Interactive policy composer

The Next.js security surface includes an interactive composer that lets the operator or reviewer toggle:

`Commit-reveal`
`ZK review`
`Proposal-bound proof anchors`
`Governance V3`
`Settlement V3`
`REFHE`
`MagicBlock`
`Fast RPC`
`Live proof`
`V3 proof`
`Audit packet`
`Explicit launch boundary`

This does not create any new protocol capability by itself.

It exists to answer a practical product question:

> if we enable or disable one of these rails, how much confidence do we lose, and in which dimension?

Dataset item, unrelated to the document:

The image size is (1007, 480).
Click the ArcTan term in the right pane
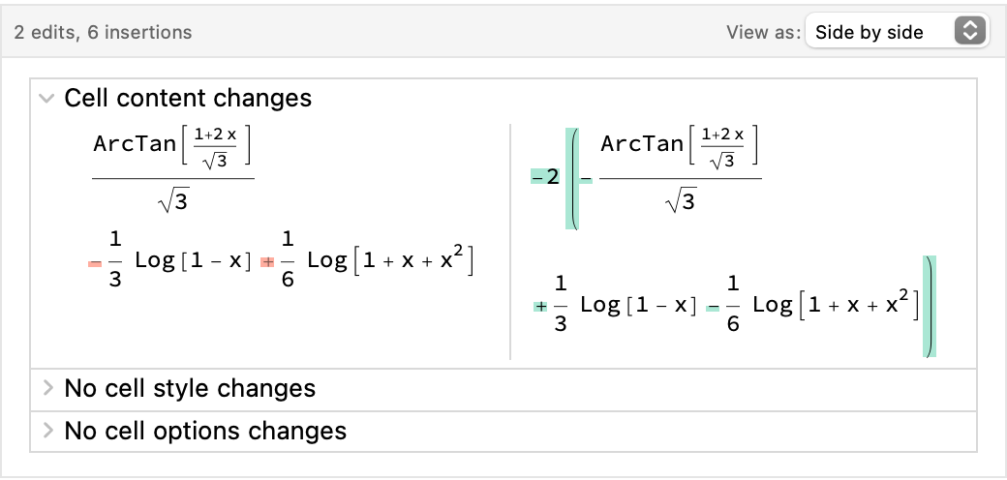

It also includes product-pack presets for:

`Grant Committee`
`Fund Governance`
`Gaming DAO`
`Enterprise DAO`

These presets are not magic templates. They are opinionated starting points for the composer, and the operator can still override each rail manually.

Score bands

| Band | Range | Meaning | | --- | --- | --- | | `Advanced` | `80-100` | Strong multi-layer posture with explicit proof and execution boundaries | | `Strong` | `62-79` | Good posture with meaningful hardening, but some dimensions remain lighter | | `Foundational` | `<62` | Useful surface, but not enough depth to market as a high-confidence cryptographic path |

Scenario reading

Confidential payroll

High score because it combines:

private voting
`ZK` review overlay
`REFHE` envelope
`Governance V3`
`Settlement V3`
`Fast RPC`
baseline + V3 proof

Private grant committee

High reviewer confidence and privacy, but lower execution-integrity contribution from:

no `REFHE` payout envelope
no `MagicBlock` corridor evidence

Gaming rewards corridor

Strong execution-integrity and settlement semantics from:

`MagicBlock`
`Settlement V3`
`Fast RPC`

But lower privacy depth because this path usually does **not** use:

`REFHE`
`ZK` review overlay

What the engine does not claim

The engine does **not** convert the project into any of the following if they are not already true:

full on-chain verifier CPI
anonymous private treasury execution
hidden tally replacement
mainnet custody completion
audit sign-off completion
impossible-to-exploit protocol behavior

Reviewer shortcut

Use this engine together with:

[ZK Capability Matrix](/home/x-pact/PrivateDAO/docs/zk-capability-matrix.md)
[Governance Hardening V3](/home/x-pact/PrivateDAO/docs/governance-hardening-v3.md)
[Settlement Hardening V3](/home/x-pact/PrivateDAO/docs/settlement-hardening-v3.md)
[Live Proof V3](/home/x-pact/PrivateDAO/docs/test-wallet-live-proof-v3.generated.md)
[Launch Trust Packet](/home/x-pact/PrivateDAO/docs/launch-trust-packet.generated.md)

The engine is useful because it turns those surfaces into a single, explainable reading model instead of leaving them as disconnected documents.